Loan Growth Remains Slow for IDFC; We Continue to Await the Banking License Decision

Feb 05, 2014
IDFC’s first nine months of fiscal 2014 were characterized by slow loan growth (up 1%) as the infrastructure sector struggles with slow project approvals.
 

IDFC Limited’s first nine months of fiscal 2014 were characterized by slow loan growth (up 1%) as the infrastructure sector struggles with slow project approvals. Notwithstanding, profits were up 18% on the prior comparable period, with key drivers being lower provisions (down 21%), high fee-income growth (up 38%), and largely principal gains, which grew threefold. Excluding the effect of principal gains, profit was up a more modest 6%.

Overall, we continue to believe that if IDFC is successful in securing a banking license, the company will be able to substantially diversify its loan book and its liability profile significantly. This will make it more resilient to economic cycles in certain sectors it lends to, and also have a more reliable funding base. If IDFC gets a banking license it would also benefit from lower capital adequacy requirements that apply to banks, which should allow IDFC to quickly boost its returns on equity. We expect an outcome on the banking license application later in calendar year 2014, and retain our INR 134 fair value estimate, and no-moat rating.
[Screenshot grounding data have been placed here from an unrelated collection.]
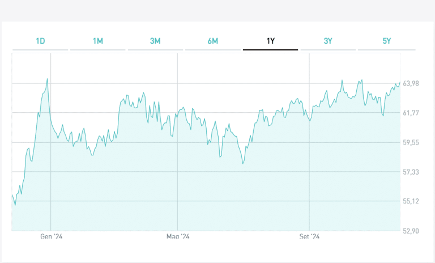Click the Gen '24 date label
The width and height of the screenshot is (435, 263).
pos(52,236)
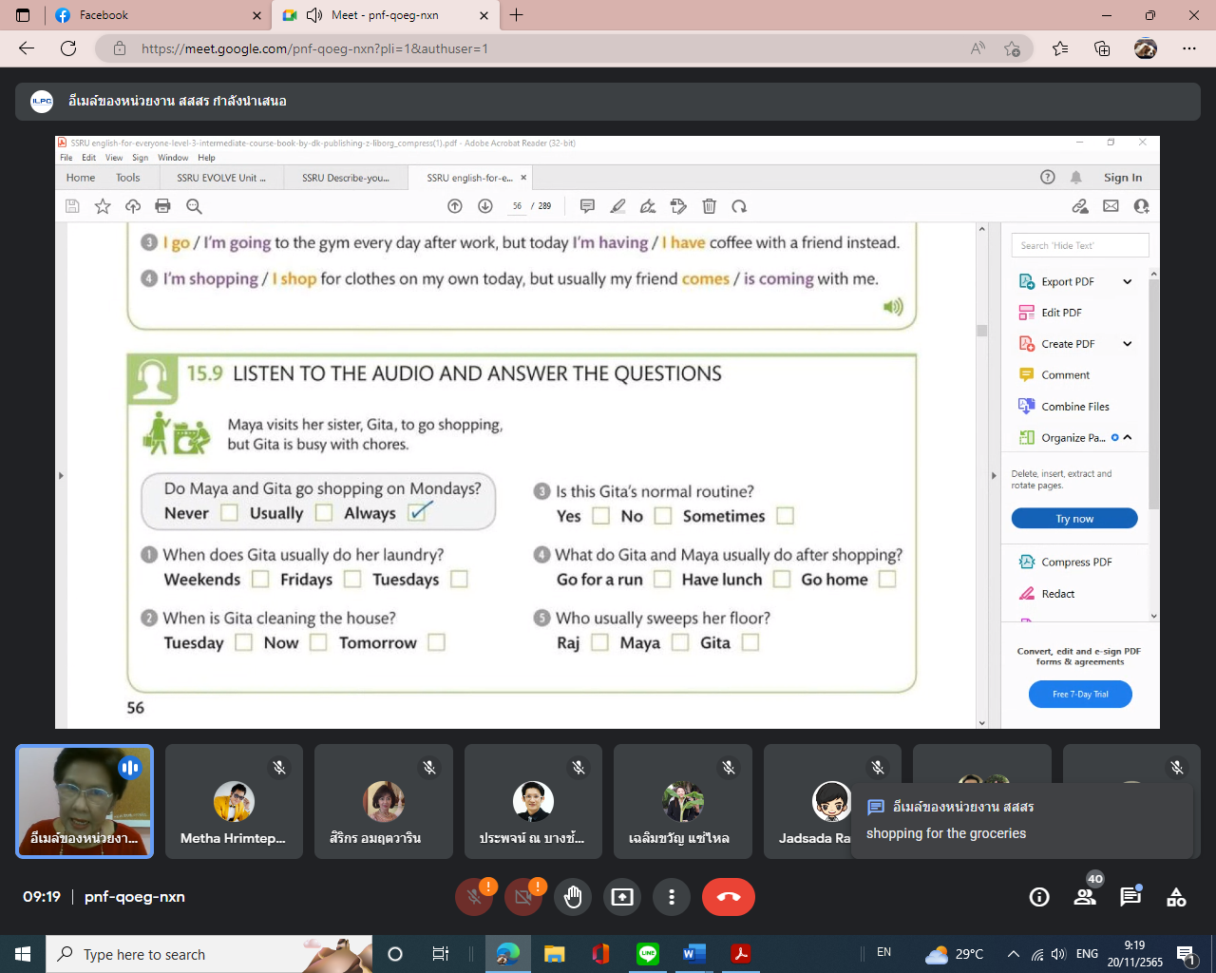The image size is (1216, 973).
Task: Collapse the Organize Pages section chevron
Action: (1128, 437)
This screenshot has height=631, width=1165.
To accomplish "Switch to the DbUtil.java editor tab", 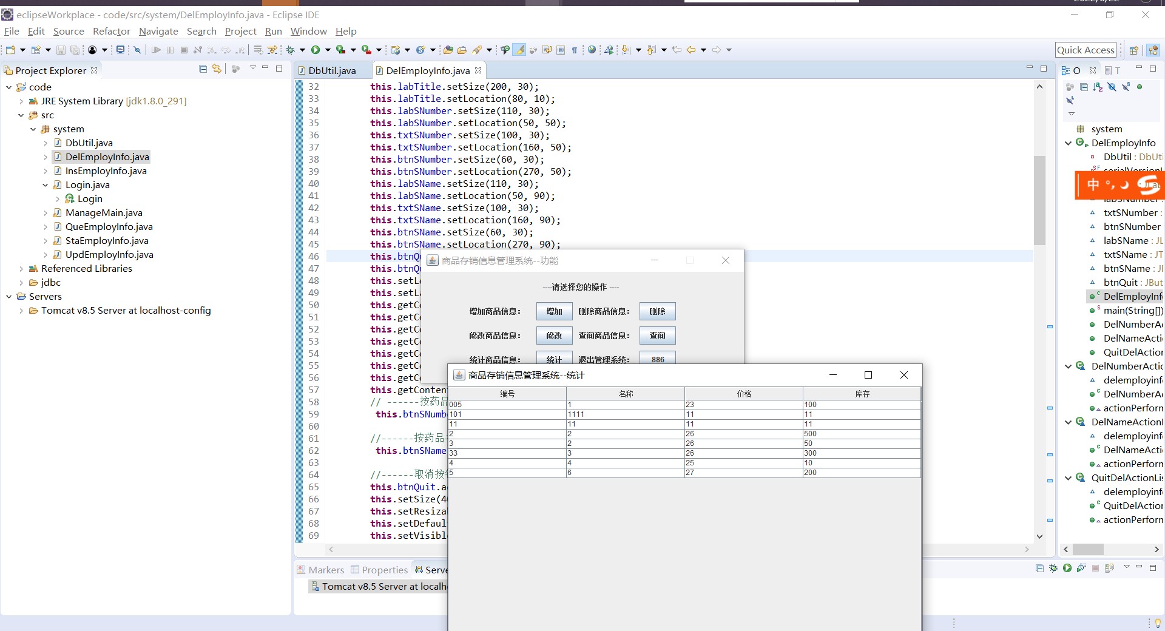I will pos(331,70).
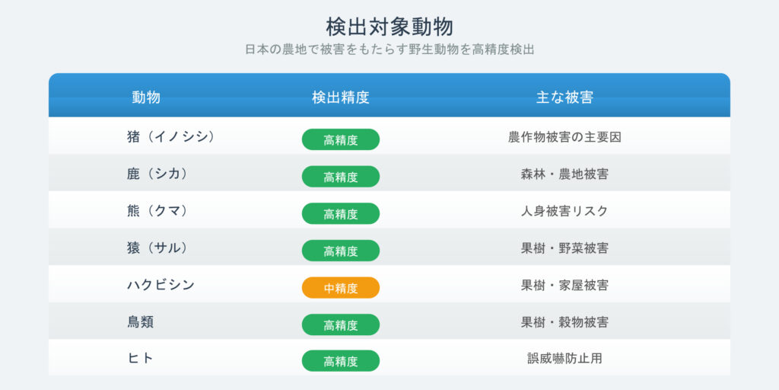This screenshot has width=779, height=390.
Task: Click the 検出対象動物 page title
Action: coord(389,27)
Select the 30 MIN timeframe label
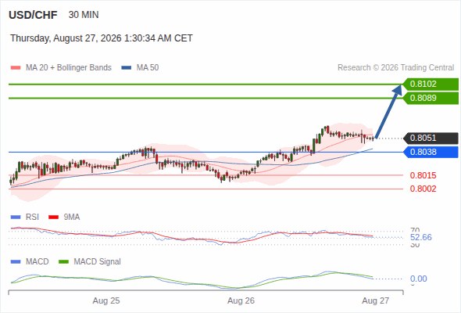The width and height of the screenshot is (461, 313). tap(84, 15)
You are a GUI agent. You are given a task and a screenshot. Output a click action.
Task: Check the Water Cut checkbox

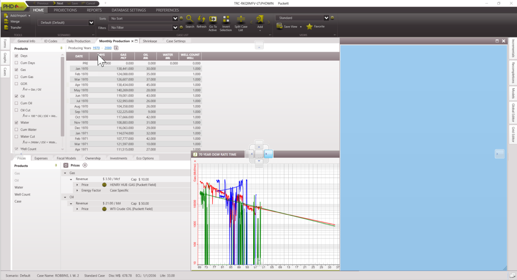pyautogui.click(x=17, y=137)
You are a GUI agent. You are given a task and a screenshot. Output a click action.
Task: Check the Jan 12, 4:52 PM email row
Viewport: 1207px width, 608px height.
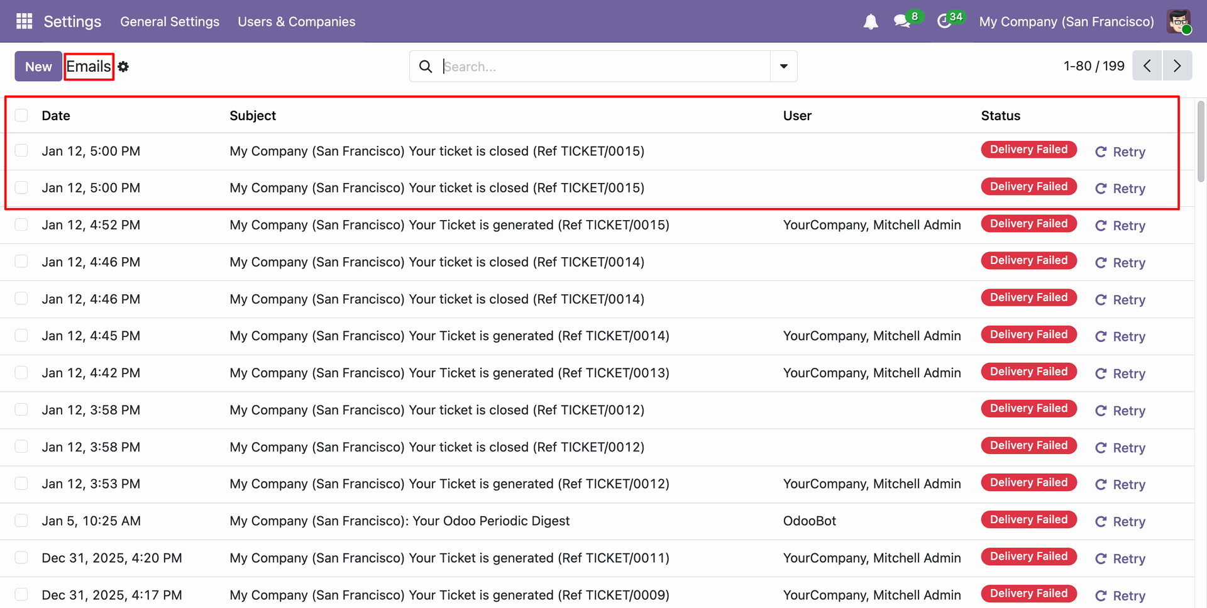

Other key numbers in the results: a 12% increase in operating income outpacing the 9% expense growth. Net interest income was up 6%, as the 10% growth in average loans was partly offset by lower net interest margins, which fell back to 4% on a trailing twelve month basis (versus 4.1% previously). Provisions for the period also fell, as IDFC wrote off INR 1 billion on a non-performing account.